▶ _WHAT YOU ARE ASKED TO DO_: Check every line of the data and copy the ones where "label" appears.

▶ _EXERCISE DATA_:
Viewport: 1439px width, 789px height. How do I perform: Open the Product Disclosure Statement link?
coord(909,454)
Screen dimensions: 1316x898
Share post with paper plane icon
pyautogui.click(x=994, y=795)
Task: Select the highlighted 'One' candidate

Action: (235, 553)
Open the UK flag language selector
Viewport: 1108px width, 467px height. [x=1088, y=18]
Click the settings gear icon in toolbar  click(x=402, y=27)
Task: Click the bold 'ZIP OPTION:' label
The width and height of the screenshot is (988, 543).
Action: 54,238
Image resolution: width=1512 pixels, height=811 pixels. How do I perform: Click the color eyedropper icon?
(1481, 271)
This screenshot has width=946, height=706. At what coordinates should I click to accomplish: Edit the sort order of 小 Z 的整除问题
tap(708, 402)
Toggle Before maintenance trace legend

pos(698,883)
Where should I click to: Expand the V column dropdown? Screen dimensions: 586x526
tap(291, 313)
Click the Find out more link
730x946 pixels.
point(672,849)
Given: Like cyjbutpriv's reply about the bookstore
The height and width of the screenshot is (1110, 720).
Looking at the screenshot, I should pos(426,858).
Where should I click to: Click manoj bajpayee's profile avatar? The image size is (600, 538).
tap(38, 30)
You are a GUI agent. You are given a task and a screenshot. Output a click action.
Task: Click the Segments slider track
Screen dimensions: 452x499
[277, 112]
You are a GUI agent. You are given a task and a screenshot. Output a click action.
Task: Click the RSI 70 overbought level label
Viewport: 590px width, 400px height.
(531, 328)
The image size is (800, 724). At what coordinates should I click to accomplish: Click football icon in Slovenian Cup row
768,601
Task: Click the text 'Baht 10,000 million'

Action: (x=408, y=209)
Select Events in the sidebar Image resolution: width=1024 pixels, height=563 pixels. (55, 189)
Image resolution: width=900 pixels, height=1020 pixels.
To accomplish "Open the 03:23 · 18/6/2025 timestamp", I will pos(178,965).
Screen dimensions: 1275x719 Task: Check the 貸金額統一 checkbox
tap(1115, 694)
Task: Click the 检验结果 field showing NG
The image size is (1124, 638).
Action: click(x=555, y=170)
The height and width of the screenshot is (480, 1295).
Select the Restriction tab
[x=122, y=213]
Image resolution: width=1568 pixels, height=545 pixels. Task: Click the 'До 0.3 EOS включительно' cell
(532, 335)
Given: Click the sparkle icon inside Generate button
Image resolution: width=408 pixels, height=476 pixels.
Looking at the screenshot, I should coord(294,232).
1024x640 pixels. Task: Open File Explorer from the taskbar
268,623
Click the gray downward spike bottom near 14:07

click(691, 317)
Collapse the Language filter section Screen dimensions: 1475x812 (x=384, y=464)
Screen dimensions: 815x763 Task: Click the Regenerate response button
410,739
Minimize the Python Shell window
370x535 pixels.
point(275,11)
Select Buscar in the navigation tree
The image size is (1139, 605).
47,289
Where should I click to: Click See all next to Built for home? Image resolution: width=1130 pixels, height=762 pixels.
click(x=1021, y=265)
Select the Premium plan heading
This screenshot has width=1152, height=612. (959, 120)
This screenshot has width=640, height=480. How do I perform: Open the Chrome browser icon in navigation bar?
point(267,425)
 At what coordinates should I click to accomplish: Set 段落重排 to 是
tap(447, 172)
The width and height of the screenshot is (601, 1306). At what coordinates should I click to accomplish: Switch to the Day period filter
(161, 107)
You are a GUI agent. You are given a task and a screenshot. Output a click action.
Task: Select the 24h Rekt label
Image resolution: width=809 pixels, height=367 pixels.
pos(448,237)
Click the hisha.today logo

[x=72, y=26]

▶ _ANSWER SECTION_:
Task: Click the bold 'ZIP OPTION:' label
Task: Click the RSI 70 overbought level label
Task: Select the 24h Rekt label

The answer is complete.